Y oculta en las noticias, la muerte de un poeta,

un cuerpo suspendido entre el cielo y el suelo.

Entre aquella tarde y hoy está toda mi vida:

nostalgia de posibilidades coaguladas.

Goytisolo, 19 de marzo, ORIOL GÁLVEZ

Índice

Primera parteEl Aeropuerto Internacional de Sheremetievo

Segunda parte Segunda parte LOS DÍAS CIEGOS Los días ciegos

Tercera parte El final de todas las historias

Primera parte

EL AEROPUERTO INTERNACIONAL

DE SHEREMETIEVO

1

El día en que le dije a la mujer a la que amaba que quería quedarme el resto de mi vida a su lado, pasé toda la noche en el aeropuerto internacional de Sheremetievo. Fuera nevaba. Doce grados bajo cero. Doce horas esperando el próximo avión, una por cada mes que había durado mi relación con ella. La madre de la mujer a la que amaba me había anunciado que aquel no sería un buen día para mí. Decía que lo ponía en el horóscopo, que lo afirmaba mi carta astral. Aunque a mí el horóscopo y las cartas astrales siempre me han parecido una estupidez, un no aceptar las consecuencias, un ejercicio injustificado de fatalismo y cobardía: el destino son tus pasos.

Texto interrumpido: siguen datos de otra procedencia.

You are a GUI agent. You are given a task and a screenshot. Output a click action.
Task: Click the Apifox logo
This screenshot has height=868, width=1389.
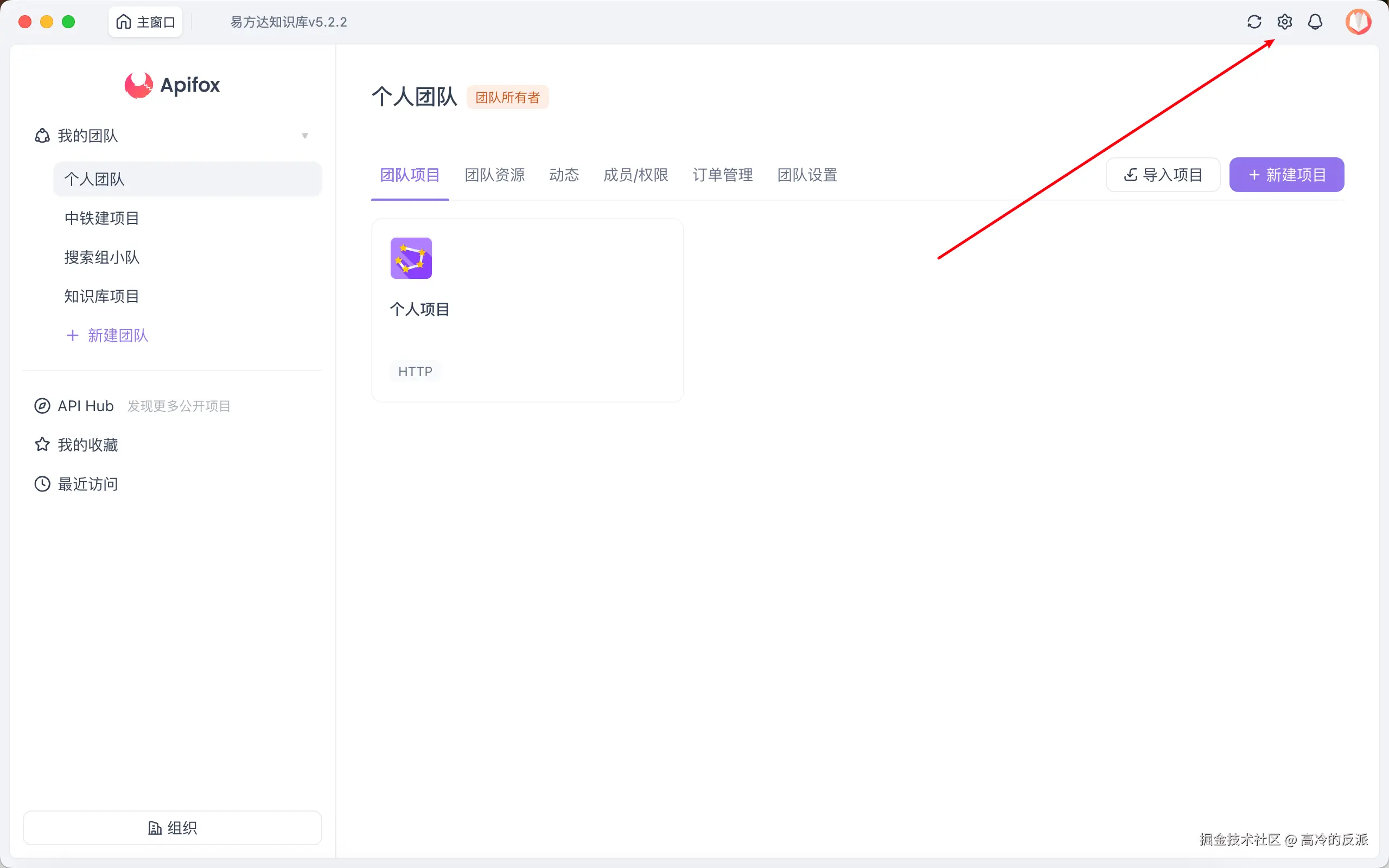tap(172, 85)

En un momento dado, desvié la mirada (tumbado como estaba en un banco de color marrón, mirando al techo y masticando mi mala suerte) y me topé con un hombre de andares torpes que no dejaba de hablarme en ruso. De fondo, en plena Rusia, en el hilo musical sonaba Pobre diablo. Una canción que Julio Iglesias escribió en 1978, el año en que nací, el año en que el Vaticano eligió a dos papas con el mismo nombre y el año en que llegó al mundo la primer bebé probeta. Se llamó Louise Brown y con el tiempo se convirtió en una mujer algo gorda que se casó con un hombre completamente calvo y vivió felizmente, decía, en una ciudad del sur de Inglaterra donde había un muelle, dos puentes y varios mendigos que se refugiaban del frío en bibliotecas públicas.

Aquel día, me había declarado a Masha en ruso, español, inglés… Uno puede hacer el ridículo de muchas maneras y en diversos idiomas. Pero la respuesta que quería no me la dio ella, la respuesta me la dio aquel tipo flaco de andares torpes y pelo lacio en un lenguaje universal, en una gramática de gestos compartida. Y es que el hombre se acercó más a mí con su torpe balanceo, parloteó, se calló y exhaló sobre mi rostro un inconfundible hedor a vodka.

Pobre diablo, pensé.

Y fuera siguió nevando.

Me levanté del banco y caminé por los pasillos relucientes del aero­puerto intentando escapar de aquella verdad revelada. Eran las dos de la madrugada y unos guardias armados con ametralladoras y vestidos con trajes de camuflaje me miraron pasar perdonándome la vida. Era como si supieran lo que había hecho y se apiadaran de mí.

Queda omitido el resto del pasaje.